I challenge you to realize that families and hometowns are nearly one and the same. They are both people that have similar history, similar challenges and similar opportunities. They also both have some people that you don’t really like, don’t want to be around, can’t trust and that take advantage of others.
Like a good family, it takes time to make a good hometown. All citizens must invest time into their community in order to make it great. Not only does it take time for improvement, but also to get anything out of it. If you never spend time with your grandparents, you will not benefit from them. If you never spend time at the park, then you will not benefit from them. If you never spend time in the local stores, then you will not benefit from them. If you do not spend time at the local library, then you will not benefit from it.
Good families take effort and work. It takes very little effort to just sit back on high and criticize. But it takes great effort to offer solutions and then to work to effect the change that you wish to see in your hometown or family. Just as the Bible says that faith without works is dead, so to is critique without solutions or sweat equity.
Good families require selflessness. Decisions that are made by a family are made in such a way as to protect the needs of all and to benefit as many family members as possible. Good families really do not function for the benefit of just one or two, to the detriment of all others. Nether do good hometowns.
Good families require caring and compassion. No good families will take a cruise or live “high on the hog” while they know that their other family members (though working hard and playing by the rules) still starve, go homeless or live in a car.
Good families must have communication, trust and honesty. There must be dialogue in all directions. Family leaders must give direction, vision and edification to those under their care and the children must communicate back to their elders to keep them informed, to give back, to share needs and to build trust and relationship. A good hometown is no different.
It takes sharing. In a good family, those more fortunate always help those that are having tough times – not handouts, but rather a genuine hand up. The elderly are always taken care of, the babies are always nurtured, the homeless or unemployed are taken in and the favors are returned when life devastates in reverse. Likewise good hometowns (not the federal or state governments) take care of their own.
So how does Blytheville stack up as a family?
Trust me, I have a perspective within the city that most don’t get. I see good, bad and ugly from people of all walks of life on a daily basis. So I feel qualified to both ask and answer the question.
There are hundreds of people that devote the majority of their time for Blytheville’s benefit, but some devote none. Overall we are a consistent Volunteer of the Year Award winning city, so we do better than most, but we can do better.
I see acts of selflessness, caring, compassion and sharing every day. But the criminal and selfish acts get more word of mouth.
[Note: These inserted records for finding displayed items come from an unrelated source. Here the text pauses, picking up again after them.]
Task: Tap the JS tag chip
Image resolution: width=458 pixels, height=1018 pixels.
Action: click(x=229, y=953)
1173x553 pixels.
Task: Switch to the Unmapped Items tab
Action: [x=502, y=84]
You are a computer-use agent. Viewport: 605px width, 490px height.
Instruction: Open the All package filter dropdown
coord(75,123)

They both should be known.
Blytheville, however, does suffer from extremely bad communication, abundant mistrust and a drought of honesty.
Most of our leaders don’t communicate and some of the ones that do don’t tell the truth because they personally profit from keeping us divided and mistrusting of each other. This has to stop.
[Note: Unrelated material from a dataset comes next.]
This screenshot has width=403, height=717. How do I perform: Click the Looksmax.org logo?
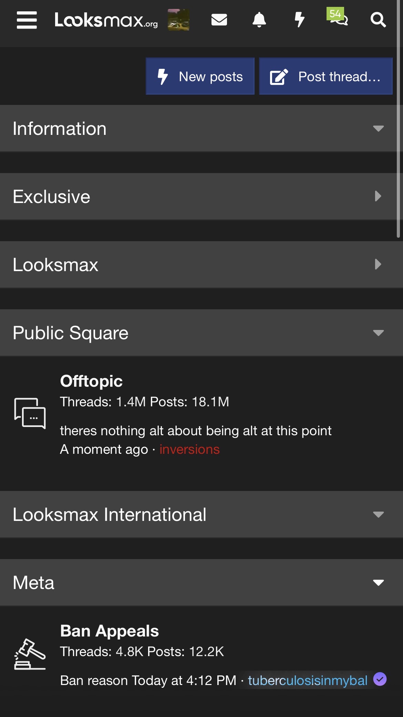(106, 20)
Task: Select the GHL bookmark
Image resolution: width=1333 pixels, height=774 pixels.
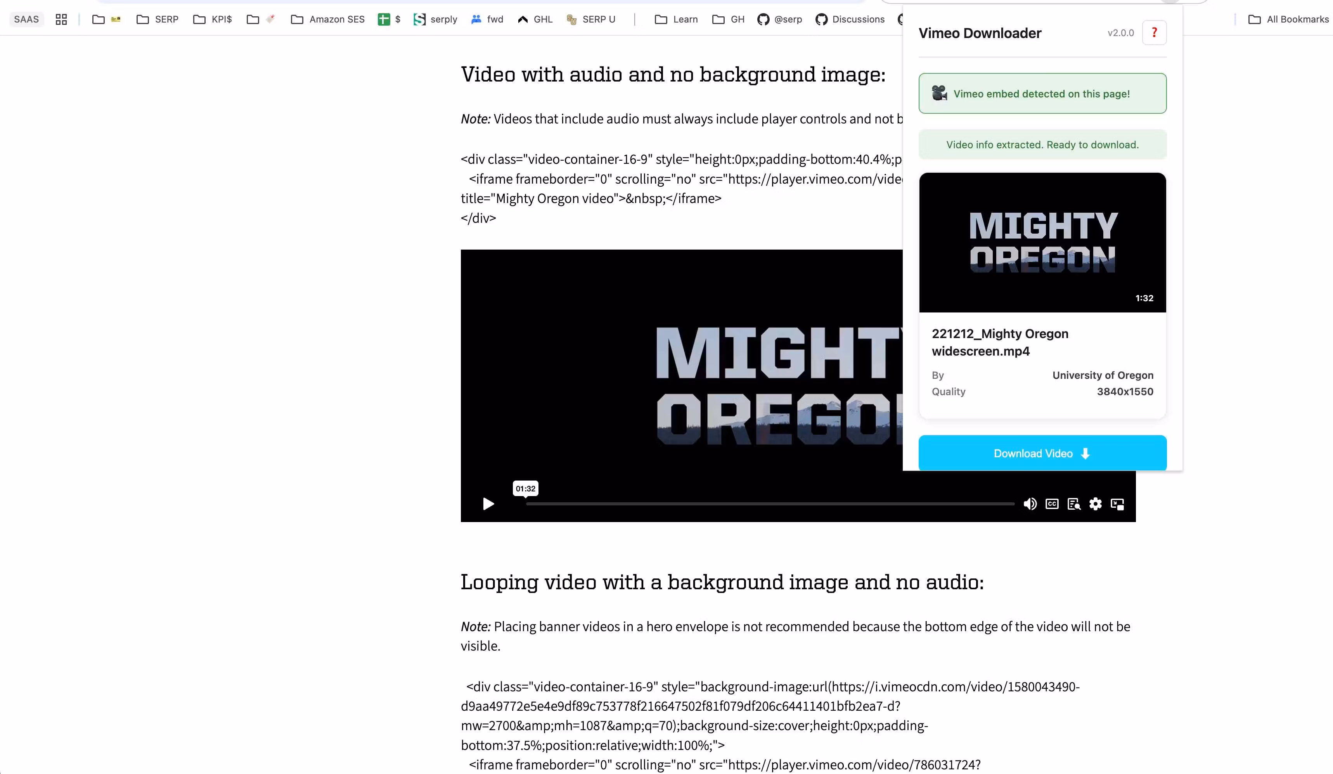Action: coord(534,19)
Mistrust of our leaders because of patterns of misconduct or possible corruption, along with selfish interest is warranted. But to mistrust another family member just because of the color of their skin, the church they attend or the school/group they support is just plain stupid.
We are all in this together. To see another family member blessed doesn’t take anything away from me. We can both be blessed. Their being blessed just means that I live in a blessed family.
Brothers, sisters…cousins…I am thankful for you. I pray that you are blessed and I strive to be a better family member of yours.